The claim has now been issued: it was issued on 25 May 2016 and served on Pride’s solicitors on 14 June 2016.

Pride is an Oxfordshire-based distributor of mobility scooters. In May 2014 the Office of Fair Trading (‘OFT’) issued a decision finding that Pride and eight of its retailer customers had infringed the Chapter I prohibition in the Competition Act 1998. They did so by agreeing that the retailers would not advertise below-RRP prices on the internet for certain models of scooter. Pride advised the retailers that they should instead state on their websites, “Call for best price”. Pride had been concerned about the promotion of heavily discounted prices on the internet undermining the viability of ‘bricks and mortar’ stores and their ability to offer buyers of mobility scooters pre-sales physical assessments and after-sales support; but the OFT found that the way Pride had gone about trying to address that concern was unlawful. No penalty was imposed on Pride, and Pride did not seek to appeal the OFT’s decision. The decision did not include any finding as to whether consumers had suffered any financial losses.

The claimant Ms Gibson (who did not herself purchase any mobility scooter) is claiming damages on behalf of everyone who purchased a Pride scooter in the UK during the period covered by the infringement. If the Tribunal grants her the collective proceedings order she is seeking, she would then need to advertise the claim so that any consumers who did buy a scooter in that period could exercise their right to ‘opt out’.

Pride has today filed its Acknowledgment of Service stating that it intends to contest the application for a collective proceedings order and also to defend against the claim in full.

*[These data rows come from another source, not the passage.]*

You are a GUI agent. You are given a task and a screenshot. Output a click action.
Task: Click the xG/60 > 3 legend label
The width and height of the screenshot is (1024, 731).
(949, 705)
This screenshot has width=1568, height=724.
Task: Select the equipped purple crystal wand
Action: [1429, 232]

The Tribunal is likely to list an initial case management conference in the near future at which it will then set a date for the hearing of the application for a collective proceedings order.

These proceedings will be followed with great interest by UK competition lawyers. As this is the first claim of its kind in the UK, the Tribunal will need to consider novel questions as to the principles it should apply when deciding whether or not to grant a collective proceedings order. As part of that consideration, the Tribunal may choose to draw on the jurisprudence of other common law countries that have a longer history of operating class action procedures.

If the claim is allowed to proceed beyond that stage (i.e. if a collective proceedings order is granted), then the Tribunal would need to go on to grapple with complex factual and economic issues concerning the identification and quantification of consumer losses flowing from vertical arrangements relating to how goods are advertised online. This is a topical area in light of the recent focus by competition regulators in the UK and across the EU on online sales restrictions of many and various forms.

Monckton barristers Alan Bates, Michael Armitage and Jack Williams are instructed on behalf of Pride.